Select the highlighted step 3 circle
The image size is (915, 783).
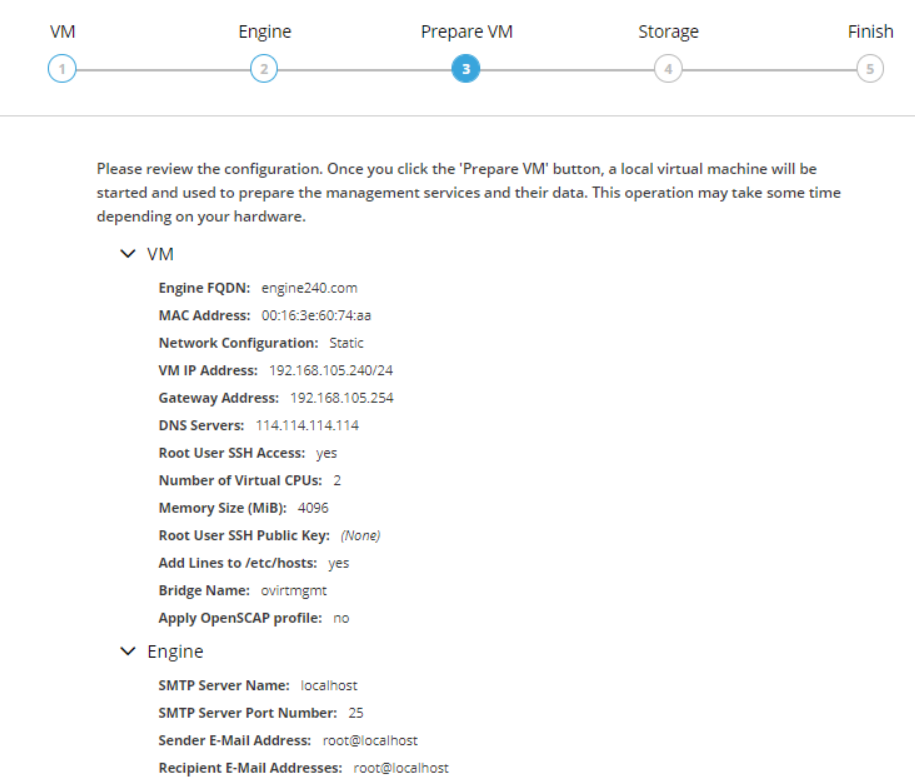(x=466, y=69)
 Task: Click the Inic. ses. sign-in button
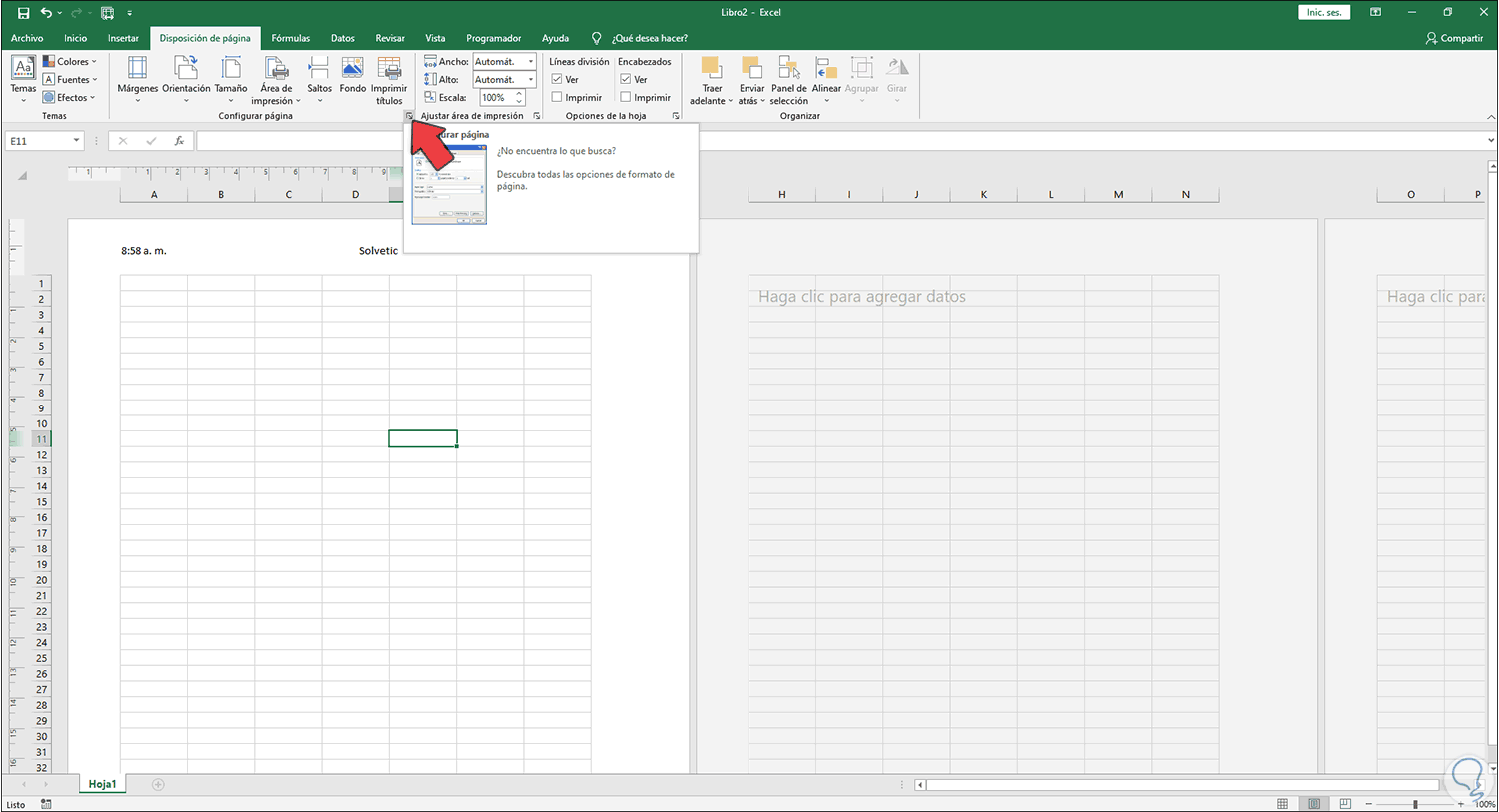(1324, 12)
○ ○ ○ ○ ○ ○ ○
== PROBLEM TO SOLVE ==
Set down a word-for-word copy of the records, dropping any picture.

== SOLUTION TO THE EXERCISE ==
Select the highlighted step 3 circle
The image size is (915, 783).
(x=466, y=69)
 Task: Click the Inic. ses. sign-in button
(1324, 12)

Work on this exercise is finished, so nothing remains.